During the past decade, important advances have been made in understanding the epidemiology, pathogenesis, prevention and treatment of post herpetic neuralgia pain as well as treatment of other neuropathic pain conditions. PHN is accepted as a model for management and clinical trials of neuropathic pain of less clear etiologies. In palliative medicine, where the etiology of pain may be nociceptive, neuropathic, or mixed, it is frequently to the research on PHN that we turn in order to extrapolate the data to the patients at hand.

OBJECTIVE:

To review and summarize what is known about epidemiology, pathogenesis, clinical features and prevention strategies for post herpetic neuralgia. Discuss the available including the most recent therapeutic options as regards to their mechanism of action, efficacy, safety and tolerability in an attempt to explain the rationale for their use.

CONCLUSION:

A multidisciplinary and integrative approach has the best chance of success in the management of patients with PHN pain, a problem that can be often frustrating to the patient and challenging to the clinician.
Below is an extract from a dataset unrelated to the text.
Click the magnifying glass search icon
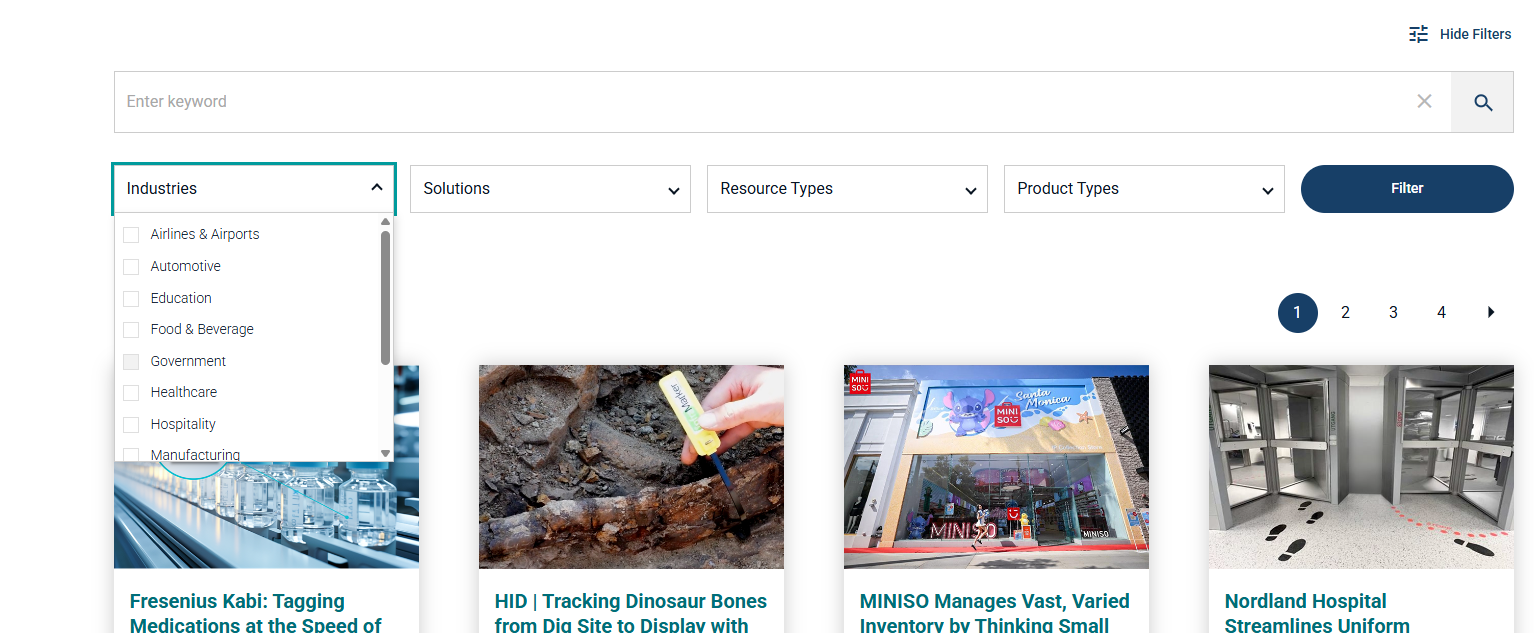(1482, 102)
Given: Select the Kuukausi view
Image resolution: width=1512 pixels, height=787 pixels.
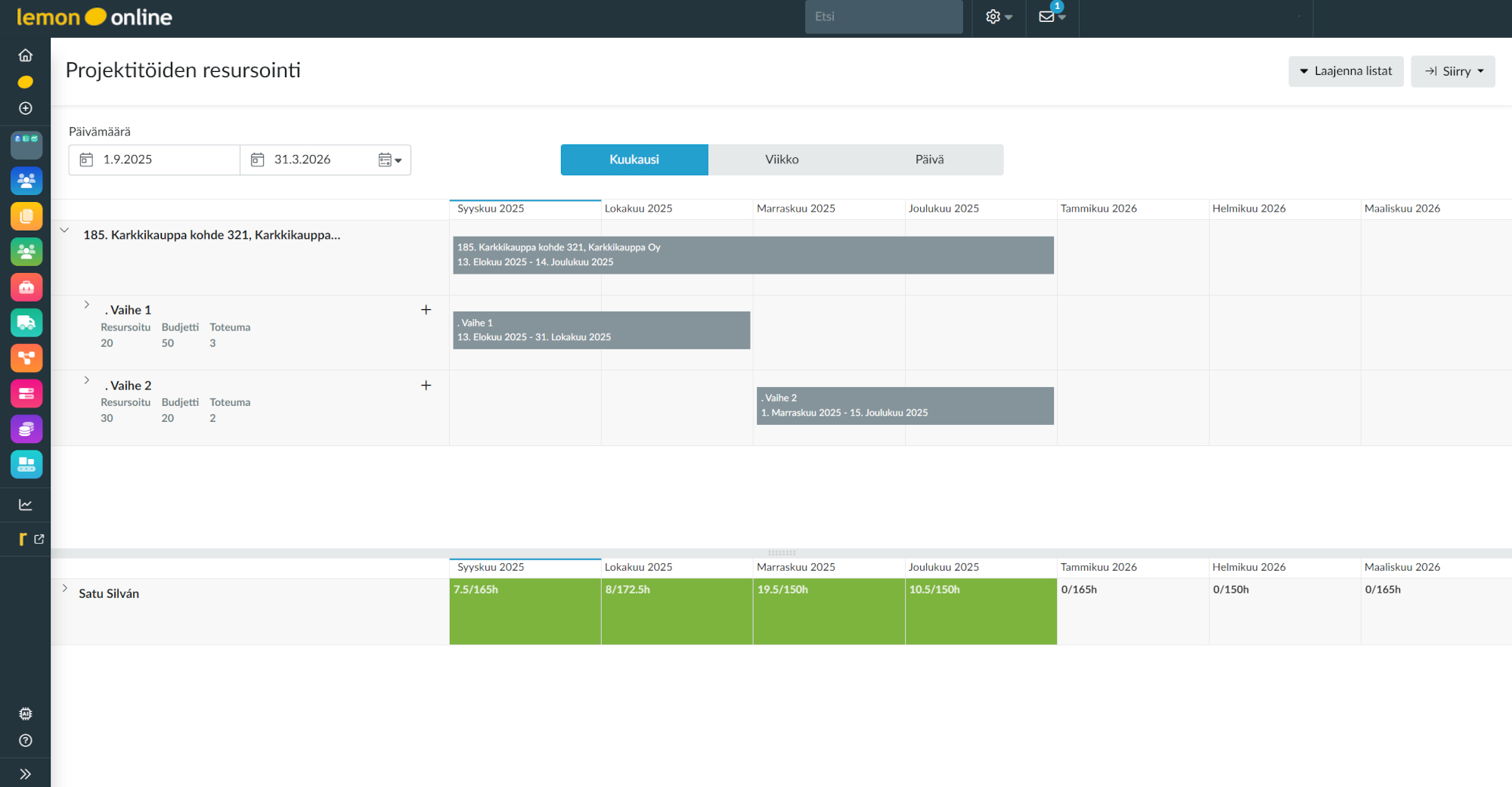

Prevention strategies for PHN include administration of zoster vaccine, treatment with antiviral therapy within 72 hours of rash onset and aggressive pain control. First and second line pharmacotherapy include anticonvulsants, antidepressants, topical lidocaine, high dose capsaicin, and opioids either used individually or in combination. Interventional techniques play a limited role in the management of PHN although some data indicate that Intrathecal methylprednisolone and spinal cord stimulation may be effective.